Sunday, April 7, 2013

Packing forty-six pounds

Forty-six pounds. That's how much my suitcase weighed before my trip this week. I was testing it out on my own home scale by lifting it into the scale with me and subtracting my weight. When I lifted it, I was shocked by how heavy it was. I was even more shocked that it weighed almost exactly how much I would like to lose of my own body fat. (My ultimate goal is 48 pounds.) No wonder I've been exhausted the past couple if years...I've been lugging around a 46 pound suitcase!

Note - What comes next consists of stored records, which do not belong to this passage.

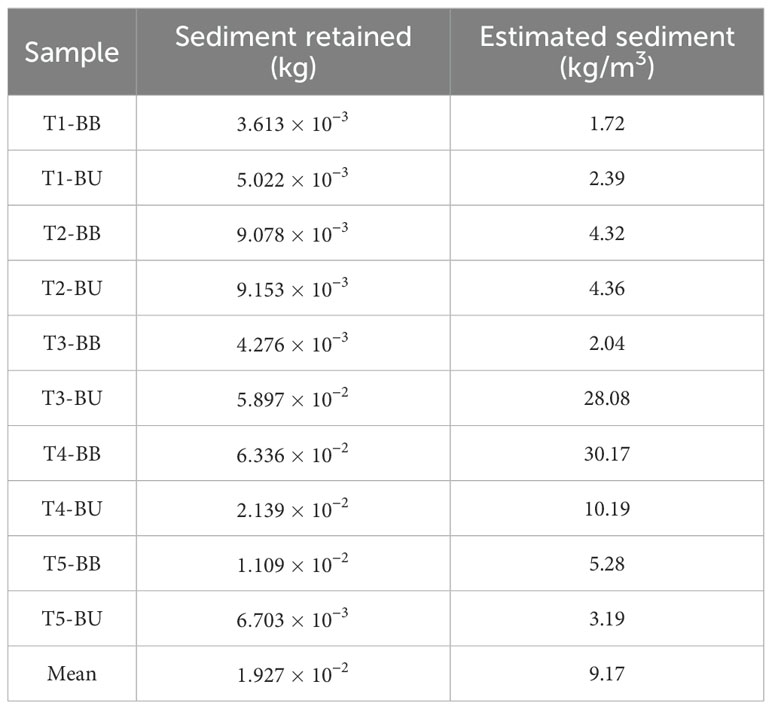This screenshot has height=709, width=772.
Task: Select the T5-BB sample cell
Action: click(71, 563)
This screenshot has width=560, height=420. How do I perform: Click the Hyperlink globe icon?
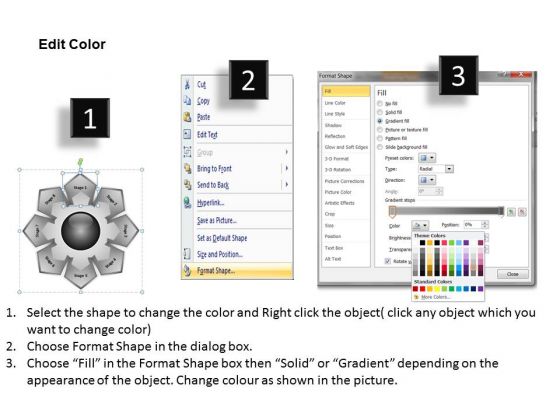[x=187, y=202]
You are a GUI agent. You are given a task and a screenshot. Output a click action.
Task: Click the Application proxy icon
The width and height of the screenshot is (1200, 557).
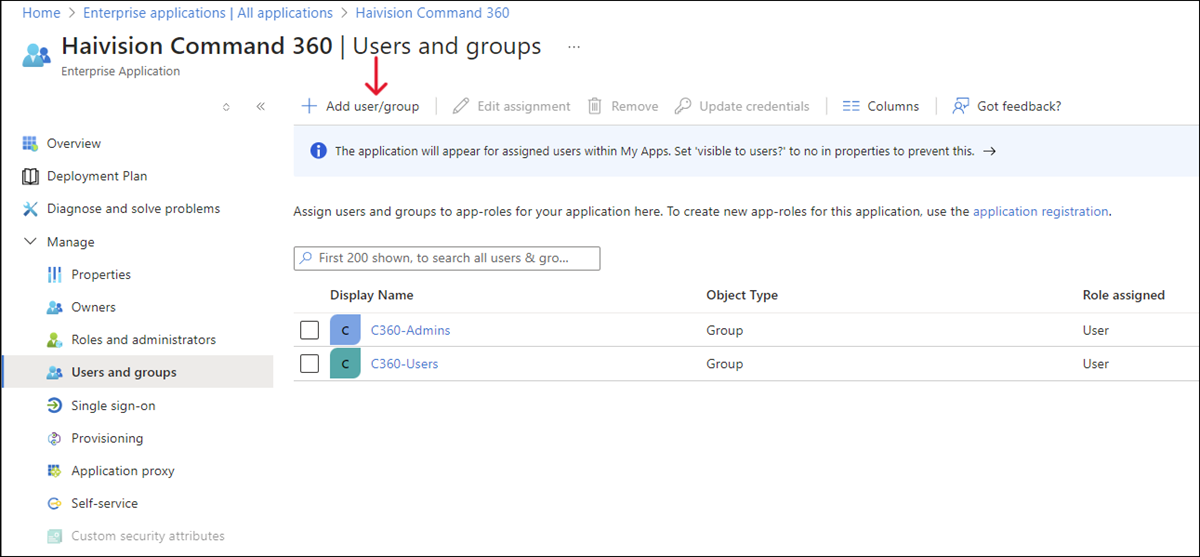pos(54,471)
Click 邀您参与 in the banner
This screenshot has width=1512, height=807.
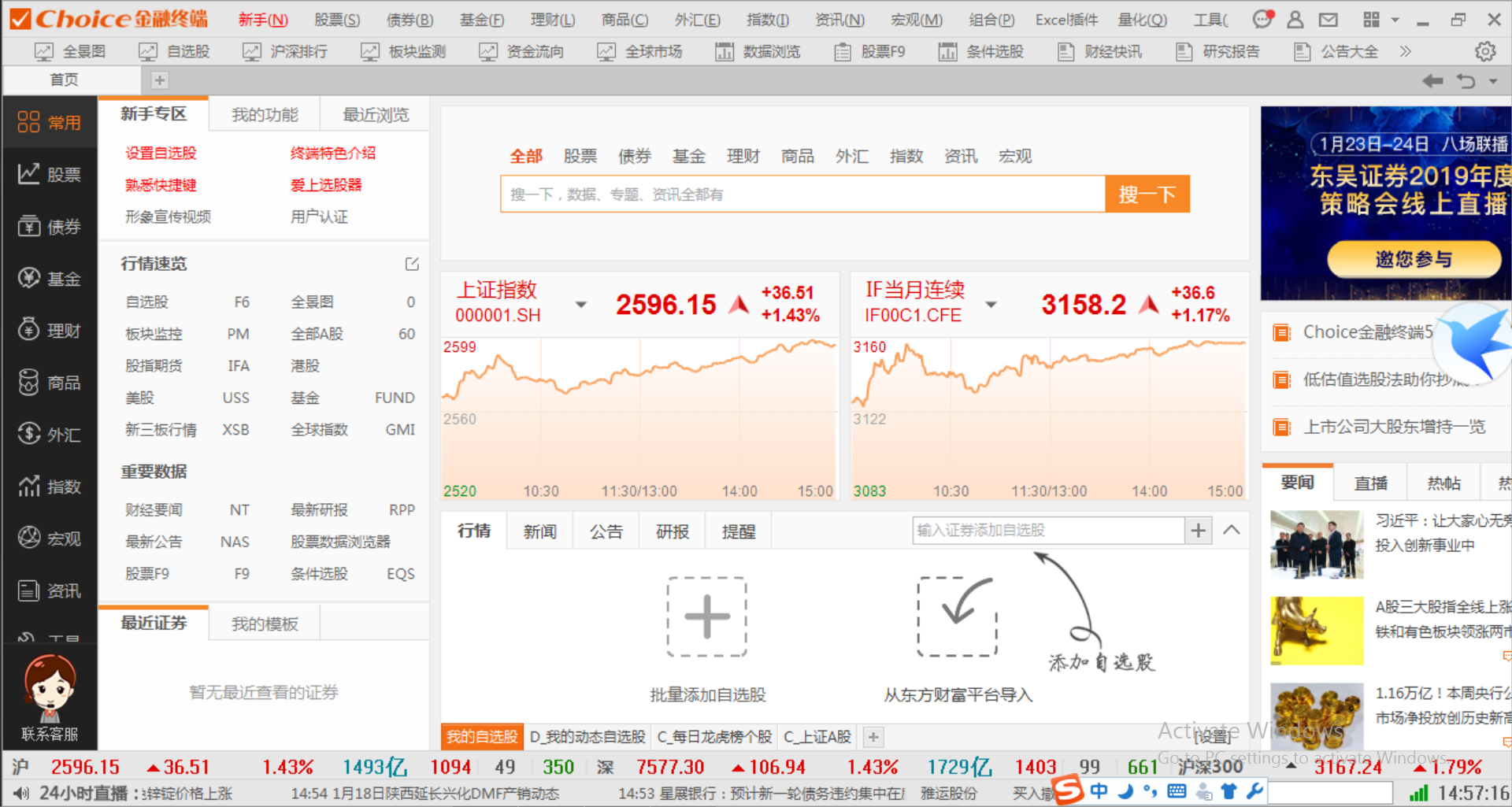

I've been working on attaining a healthy body weight for a while now and it's been very slow. It's been going down, though, so I've kept up with each little habit and tried to add new ones as I'm able. Truthfully, the eating part hasn't been too hard. I already eat pretty healthy, so I just had to tweak a few small things to see a significant change in how I felt. And that's the important part to me. I don't care what I look like to anyone else as long as I'm healthy and strong, but I am feeling less than strong right now. I'm feeling tired, overworked, and sluggish. Some days I can barely get out of bed. It takes every ounce of effort to keep a positive attitude at work so by the time I get home I'm cranky and miserable. That's not fair to my family or to my inner sense of peace.
I'm used to juggling, and while I know I'm really busy for a mom of 3, I know that if I were healthier I would not only look better on the outside but I would feel better on the inside.

I started my exercise program back up, knowing that I always feel better when I hit the gym regularly. I was able to squeeze in lunch break weights, after work cardio, and sometimes a short yoga video later at night. But, nothing was consistent, so neither were my results. I just needed a better routine. I needed to form a habit.

Just about that time, my soon-to-be new friend posted an opportunity for a challenge on her Facebook page: go mommy go. Commit to a few simple rules, post about my daily exercise and eating choices, give up one thing that wasn't good for me, and gain accountability in the process. It seemed like just what I needed to make my good intentions stick. I already knew from following her that she was motivating and a good role model, so I jumped at the chance.

I gave up fast food sweetened coffee and committed to just 20 minutes of daily activity. For someone who used to clock 60-120 minutes every day, this should be easy. Throw in 3 kids, a stressful full time job, and the time gets away and excuses take over. I knew what to do, but I didn't hold myself accountable to do it. This small group was going to jump in together and help each other push past the excuses and reach out with daily reminders of how important this was. Has it worked?

Two weeks in, my physical body is a few pounds lighter. I don't crave sugary dessert as much as a handful of almonds or a protein shake. I can do more push-ups and I can climb to the 4th floor without getting as winded.

But, the true change isn't something I can see on the outside. In my heart, I feel blessed to have met some of these supportive women. They are willing to share their successes, but also their honesty with their failures. We all learn from each other and I am better for it. My mind is also changing. The knowledge I have is great, but the mental shift in my attitude is better. Nothing can stop me from getting in my 20-30 minutes of daily activity. I want to share my success and bring others along for the ride. I want to get rid of this 46 pound suitcase and replace it with a small satchel of motivation and sunny disposition.

Now, if anyone could tell me how to take a photo of my soul, I'd be ready to post my "after" picture.